Page excerpt START

Fairfield, Hamilton seeking more EV charging stations

Charging stations are to be located near high-traffic corridors in the neighboring cities.

Credit: Nick Graham

Credit: Nick Graham

By the fall, Fairfield expects to have four locations for the public to charge electric vehicles, and officials said hopefully more soon.

Even more are expected to be installed in Hamilton.

Fairfield’s stations will be installed at no cost to the city ― all of the funding comes from OKI’s Carbon Reduction Grant program ― and Fairfield City Council is seeking money for more stations from the Ohio Kentucky Indiana Regional Council of Governments.

The installation of electric vehicle (EV) charging stations is outlined in recently updated and implemented city planning documents, and OKI earlier this year granted Fairfield’s funding request for three Level 2 dual-port charging stations. These new stations are expected to be installed this fall at Waterworks Park, the Fairfield Lane Library, and Harbin Park.

With the second round of OKI’s Carbon Reduction Grant program, Fairfield is seeking more Level 2 charging stations. If awarded, Fairfield staff plans to install second dual-port charging stations at Waterworks Park and the Community Arts Center, and a new dual-port station at the Justice Center.

It’s expected to cost slightly more than $600,000, including contingency funding, with no matching funds from Fairfield, according to city documents.

There are few EV charging options within the city of Fairfield, which include stations at the two Jeff Wyler car dealerships on Ohio 4, Bethesda Butler Hospital on Hamilton-Mason Road near Bypass Ohio 4, and a pair of grocers: Meijer on Kolb Drive and Kroger on Wessel Drive.

Credit: Nick Graham

Credit: Nick Graham

There is an abundance of publicly owned and privately owned EV stations to the east, in West Chester and Liberty townships, and more to the north in neighboring Hamilton.

Fairfield currently has one Level 2 dual-port charging station at the Community Arts Center, 411 Wessel Drive, which is free to use and went live in 2021. It was chosen to be the first station location in the city because it met the criteria in its application to the Ohio EPA: it’s a well-lit safe location near the heavily traveled Pleasant Avenue (US 127), and being on city property, it didn’t cost any local dollars.

Once the other stations are brought online, there will be a fee implemented, according to the city.

Hamilton’s publicly owned EV charging stations are serviced by ChargePoint, and the city purchased five Level 2 dual-port stations in 2021 through an Ohio EPA grant (two at 218 S. 3rd St., and one each at 790 N. 3rd St., 101 S. Monument Ave., and 125 Main St.)

Last year, Hamilton was awarded a $441,000 grant through OKI to install six Level 3 EV stations, known as fast chargers. Two would be located at 141 Market St. and four at 2216 S. Erie Boulevard.

Page excerpt END

**Tasks to complete**
• 1. Please answer these questions about the EV charging article:
(a) What is the address of the Community Arts Center, where Fairfield's current charging station stands?
(b) How large was the grant Hamilton received through OKI last year?
(c) How many Level 2 dual-port stations did Hamilton buy in 2021 through an Ohio EPA grant?
• 2. In the EV charging article, rewrite the passage that begins at the words "The installation of" and stops after "and Harbin Park.". Replace "this fall" with "next spring".

Record set START

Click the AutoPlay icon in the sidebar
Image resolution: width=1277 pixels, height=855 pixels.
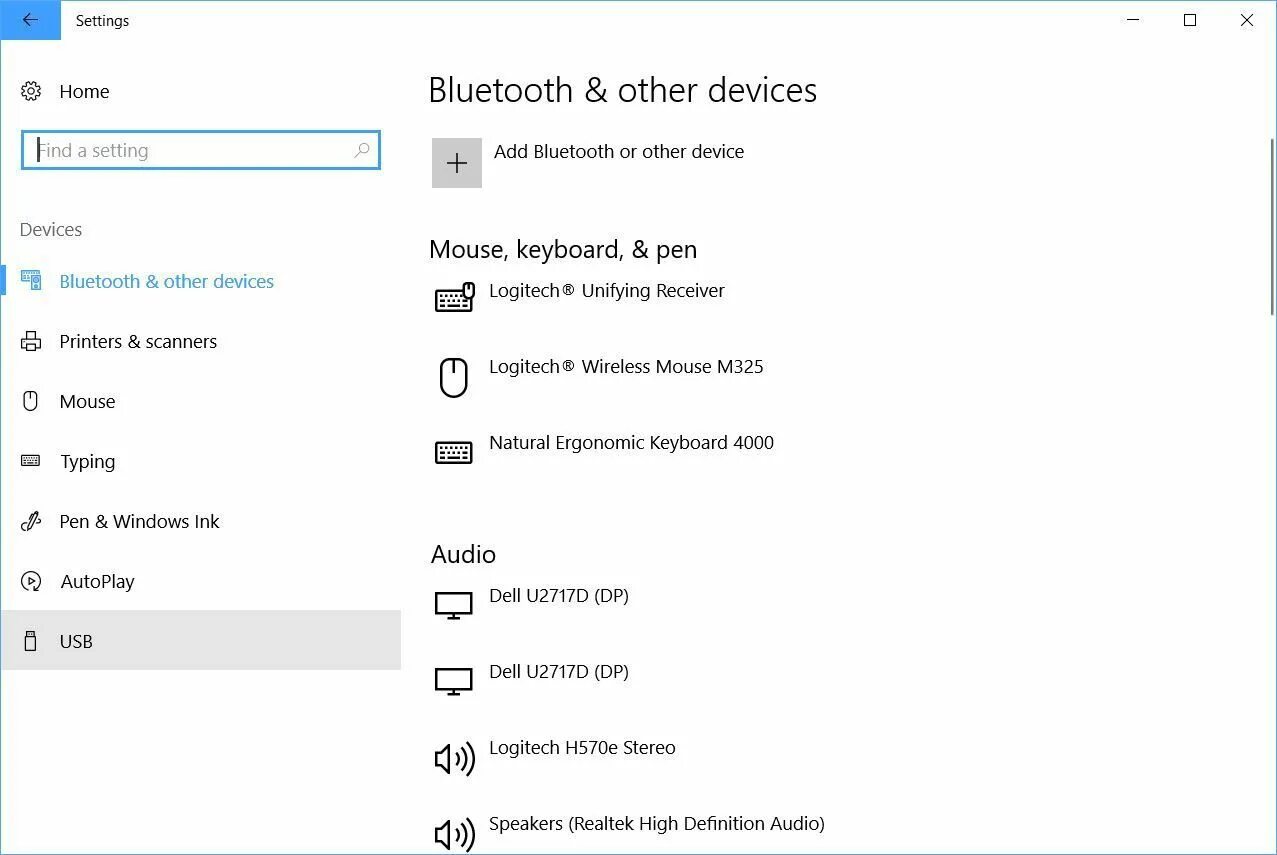click(31, 582)
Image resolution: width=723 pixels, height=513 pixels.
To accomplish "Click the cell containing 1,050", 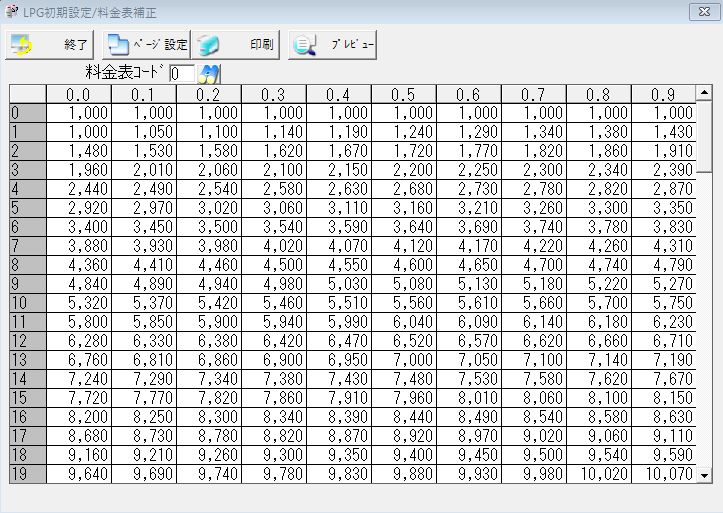I will pos(143,132).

Record set END

**Exercise answers**
• 1.
(a) 411 Wessel Drive
(b) $441,000
(c) Five

• 2.
The installation of electric vehicle (EV) charging stations is outlined in recently updated and implemented city planning documents, and OKI earlier this year granted Fairfield’s funding request for three Level 2 dual-port charging stations. These new stations are expected to be installed next spring at Waterworks Park, the Fairfield Lane Library, and Harbin Park.